The nocturnal chicken is a rare and musical species
Yesterday, I performed at two birthday parties and one Halloween party. This was the first time I'd ever had three performances in one day. I had a good time at all of the gigs. Here are some of the highlights:
*At one point during the first party, the 3 year old birthday girl told she had a guitar. I replied, "I'd love to hear you play it after I'm done." She immediately jumped up, ran into the other room, and brought back her little guitar. When one is three years old, there is no concept of "the future." All important time is now time.
*After the first party, the grandmother asked if the birthday girl could keep that day's rendition of Little Monkey Face. It was the first time anyone had ever asked to keep the drawing, and I signed and dated it for the birthday girl. I plan to leave future drawings with the birthday children.
*The second party had two birthday girls: a three year old and a five year old. The children laughed at the rhymes for "Jenny Jenkins," which was gratifying on the performer's end. I can do the same song or story dozens of times, but it's important to have the humility to remember that each group of children is different. What may resonate with one group could fall flat with another.
*Toward the end of the second party, I played Nancy Stewart's song "Nocturnal Animals" for the first time. I had made flannel-board creatures specifically for the song, and brought them out. After the song was over, one of the children said, "I really liked that song!" Another child said the same thing when I ended the storytime with Robert Louis Stevenson's poem "The Swing" (music composed by me).

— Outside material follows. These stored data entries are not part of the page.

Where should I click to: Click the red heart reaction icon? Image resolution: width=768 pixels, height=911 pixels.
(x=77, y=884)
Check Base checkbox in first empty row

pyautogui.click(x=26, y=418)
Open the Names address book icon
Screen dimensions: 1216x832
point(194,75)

*At both of the birthday parties, I overheard grownups say, "This was as much fun for the adults as it was for the kids." I really appreciated hearing that. I hope everyone takes the stories and songs they enjoyed and continue the oral tradition of passing them along to other people. One of the finger-plays I did twice at each party was "This is the Key to the Kingdom." There are a number of variations on the story (and you should feel free to modify it as you like), but the version I learned from Jane Cobb's What'll I Do With the Baby-o?.
*When I showed up for the Halloween party in the evening, I was greeted by older children wearing a variety of glittery and spooky costumes. The host had billed me as a "spooky storyteller," and the lighting was appropriately dim. I realized immediately that the majority of my props would not show up well in mood-light, and just brought out my guitar. I introduced the Halloween version of "The Green Grass Grows All Around" ("the pumpkins grew all around, all around...") and the children said, "We know this song!" They sang along with it perfectly on cue. I told some slightly shivery stories like Betty Lehrman's "The Graveyard Voice" and Margaret Read MacDonald's "The Gunniwolf" (my storytelling professor told me, "Your version is not for the littlest ones). What I had not expected was for the children to become really involved with "Nocturnal Animals." Not only did they have accurate ideas for the animals' sounds, but they acted out motions they'd made up themselves: in addition to owls, bats and cats, we had alligators, moles, raccoons and possums. One child insisted that a chicken was a night-time creature!
I'm performing at another Halloween party this afternoon. This time, the age range is among preschoolers and kindergarteners. My daughter will be one of them.